Voss: Die Schwelle zum psychisch krank sein wurde in den letzten Jahren immer mehr abgesenkt, das merke ich auch hier bei mir in der Praxis. Heute kann jede Lebenskrise zu einer psychischen Erkrankung stilisiert werden. Deswegen haben psychische Diagnosen so enorm zugenommen. Ob in jedem Fall alltagsrelevante Erkrankungen dahinterstecken, muss bezweifelt werden. Immer mehr Lebensbereiche, die früher als dem Leben zugehörig betrachtet wurden, werden psychopathologisiert. Und natürlich ist auch das Wissen über die verschiedenen Krankheiten größer geworden.
Arbeiten Sie schon an ihrem nächsten Buch?
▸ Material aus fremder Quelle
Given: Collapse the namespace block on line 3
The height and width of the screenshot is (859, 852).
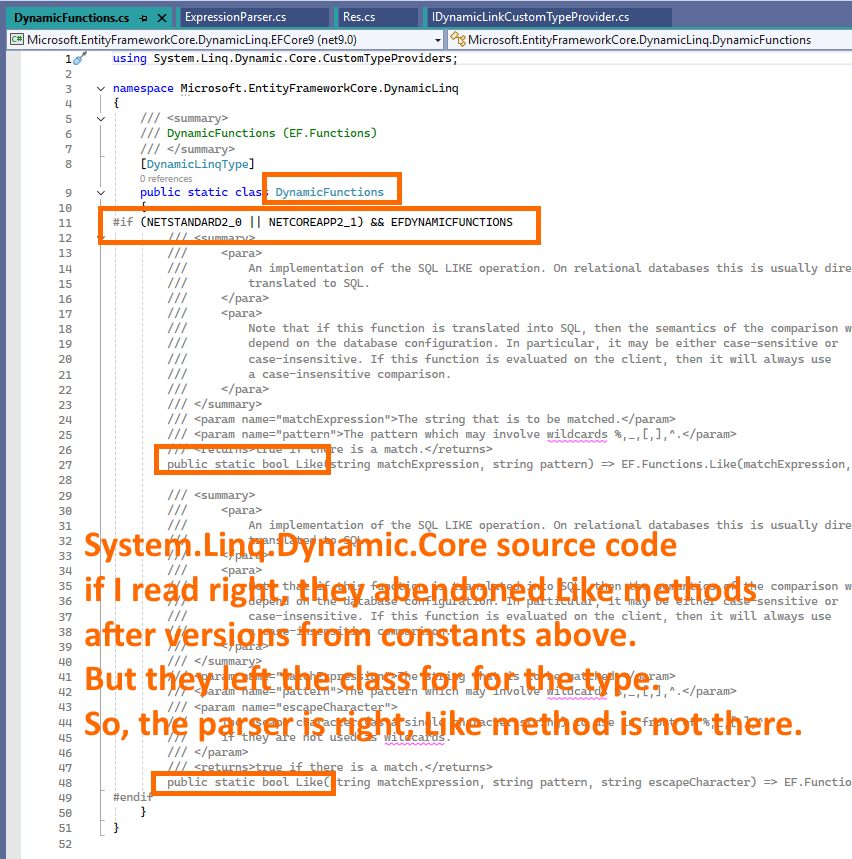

Voss: Den Titel für meine nächste Buchveröffentlichung habe ich schon „Bürokratie — eine Hassliebe und warum die Liebe überwiegt.“ Wir leben in einer Gesellschaft der zunehmenden Absicherung. Das ist nur mit einer zunehmenden Verwaltung möglich. Irdische Absicherungen werden immer wichtiger. Ich greife bei meinen Büchern immer aktuelle gesellschaftliche Phänomene auf. Mich nur mit einer Sache zu beschäftigen, wäre mir zu wenig.